» Materials provided:
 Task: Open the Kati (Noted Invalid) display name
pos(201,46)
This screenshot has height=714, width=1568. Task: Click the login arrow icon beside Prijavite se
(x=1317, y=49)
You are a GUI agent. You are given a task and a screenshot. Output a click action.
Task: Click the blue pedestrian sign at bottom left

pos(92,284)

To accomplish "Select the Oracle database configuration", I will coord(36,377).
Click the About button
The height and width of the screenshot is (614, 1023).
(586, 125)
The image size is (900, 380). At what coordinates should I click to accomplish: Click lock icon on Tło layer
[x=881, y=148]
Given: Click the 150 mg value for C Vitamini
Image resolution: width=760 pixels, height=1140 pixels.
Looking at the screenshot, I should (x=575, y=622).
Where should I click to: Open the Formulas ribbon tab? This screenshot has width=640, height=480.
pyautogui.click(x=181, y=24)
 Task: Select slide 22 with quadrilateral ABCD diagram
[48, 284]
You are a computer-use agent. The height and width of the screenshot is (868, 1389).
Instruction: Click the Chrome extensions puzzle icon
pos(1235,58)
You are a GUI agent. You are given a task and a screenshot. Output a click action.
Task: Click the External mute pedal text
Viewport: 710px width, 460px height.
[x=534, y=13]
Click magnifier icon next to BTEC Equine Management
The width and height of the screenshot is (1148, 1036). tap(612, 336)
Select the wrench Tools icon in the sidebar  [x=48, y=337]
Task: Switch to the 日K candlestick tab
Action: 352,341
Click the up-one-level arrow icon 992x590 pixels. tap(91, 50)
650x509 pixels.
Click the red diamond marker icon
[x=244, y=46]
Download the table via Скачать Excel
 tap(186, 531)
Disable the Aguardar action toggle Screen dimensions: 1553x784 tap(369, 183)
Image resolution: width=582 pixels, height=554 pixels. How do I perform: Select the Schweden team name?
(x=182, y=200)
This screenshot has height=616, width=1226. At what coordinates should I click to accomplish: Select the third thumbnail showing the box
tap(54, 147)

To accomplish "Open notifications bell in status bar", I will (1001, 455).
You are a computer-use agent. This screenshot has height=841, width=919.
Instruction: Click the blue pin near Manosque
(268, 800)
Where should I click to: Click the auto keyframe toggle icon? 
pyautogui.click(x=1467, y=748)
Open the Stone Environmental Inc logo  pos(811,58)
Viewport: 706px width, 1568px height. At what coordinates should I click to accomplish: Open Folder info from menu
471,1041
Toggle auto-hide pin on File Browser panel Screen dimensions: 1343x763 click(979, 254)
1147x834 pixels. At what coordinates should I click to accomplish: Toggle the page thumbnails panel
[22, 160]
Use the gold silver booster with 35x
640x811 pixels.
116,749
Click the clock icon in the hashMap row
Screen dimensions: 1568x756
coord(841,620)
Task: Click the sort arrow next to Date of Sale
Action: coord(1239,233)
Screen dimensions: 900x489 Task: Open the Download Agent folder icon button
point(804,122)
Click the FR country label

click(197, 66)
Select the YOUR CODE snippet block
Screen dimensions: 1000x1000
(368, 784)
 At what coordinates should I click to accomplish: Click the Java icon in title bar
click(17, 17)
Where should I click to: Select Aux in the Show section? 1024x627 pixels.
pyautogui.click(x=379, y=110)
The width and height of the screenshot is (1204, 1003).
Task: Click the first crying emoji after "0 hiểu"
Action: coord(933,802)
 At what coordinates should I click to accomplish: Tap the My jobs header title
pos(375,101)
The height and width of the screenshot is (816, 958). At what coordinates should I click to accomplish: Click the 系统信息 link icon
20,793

» To do:
Each entry in the data should be restated exactly as it was written.

» Answer to this exercise:
 Task: Open the Kati (Noted Invalid) display name
pos(201,46)
This screenshot has height=714, width=1568. Task: Click the login arrow icon beside Prijavite se
(x=1317, y=49)
You are a GUI agent. You are given a task and a screenshot. Output a click action.
Task: Click the blue pedestrian sign at bottom left

pos(92,284)

To accomplish "Select the Oracle database configuration", I will coord(36,377).
Click the About button
The height and width of the screenshot is (614, 1023).
(586, 125)
The image size is (900, 380). At what coordinates should I click to accomplish: Click lock icon on Tło layer
[x=881, y=148]
Given: Click the 150 mg value for C Vitamini
Image resolution: width=760 pixels, height=1140 pixels.
Looking at the screenshot, I should (x=575, y=622).
Where should I click to: Open the Formulas ribbon tab? This screenshot has width=640, height=480.
pyautogui.click(x=181, y=24)
 Task: Select slide 22 with quadrilateral ABCD diagram
[48, 284]
You are a computer-use agent. The height and width of the screenshot is (868, 1389).
Instruction: Click the Chrome extensions puzzle icon
pos(1235,58)
You are a GUI agent. You are given a task and a screenshot. Output a click action.
Task: Click the External mute pedal text
Viewport: 710px width, 460px height.
[x=534, y=13]
Click magnifier icon next to BTEC Equine Management
The width and height of the screenshot is (1148, 1036). tap(612, 336)
Select the wrench Tools icon in the sidebar  [x=48, y=337]
Task: Switch to the 日K candlestick tab
Action: 352,341
Click the up-one-level arrow icon 992x590 pixels. tap(91, 50)
650x509 pixels.
Click the red diamond marker icon
[x=244, y=46]
Download the table via Скачать Excel
 tap(186, 531)
Disable the Aguardar action toggle Screen dimensions: 1553x784 tap(369, 183)
Image resolution: width=582 pixels, height=554 pixels. How do I perform: Select the Schweden team name?
(x=182, y=200)
This screenshot has height=616, width=1226. At what coordinates should I click to accomplish: Select the third thumbnail showing the box
tap(54, 147)

To accomplish "Open notifications bell in status bar", I will (1001, 455).
You are a computer-use agent. This screenshot has height=841, width=919.
Instruction: Click the blue pin near Manosque
(268, 800)
Where should I click to: Click the auto keyframe toggle icon? 
pyautogui.click(x=1467, y=748)
Open the Stone Environmental Inc logo  pos(811,58)
Viewport: 706px width, 1568px height. At what coordinates should I click to accomplish: Open Folder info from menu
471,1041
Toggle auto-hide pin on File Browser panel Screen dimensions: 1343x763 click(979, 254)
1147x834 pixels. At what coordinates should I click to accomplish: Toggle the page thumbnails panel
[22, 160]
Use the gold silver booster with 35x
640x811 pixels.
116,749
Click the clock icon in the hashMap row
Screen dimensions: 1568x756
coord(841,620)
Task: Click the sort arrow next to Date of Sale
Action: coord(1239,233)
Screen dimensions: 900x489 Task: Open the Download Agent folder icon button
point(804,122)
Click the FR country label

click(197, 66)
Select the YOUR CODE snippet block
Screen dimensions: 1000x1000
(368, 784)
 At what coordinates should I click to accomplish: Click the Java icon in title bar
click(17, 17)
Where should I click to: Select Aux in the Show section? 1024x627 pixels.
pyautogui.click(x=379, y=110)
The width and height of the screenshot is (1204, 1003).
Task: Click the first crying emoji after "0 hiểu"
Action: coord(933,802)
 At what coordinates should I click to accomplish: Tap the My jobs header title
pos(375,101)
The height and width of the screenshot is (816, 958). At what coordinates should I click to accomplish: Click the 系统信息 link icon
20,793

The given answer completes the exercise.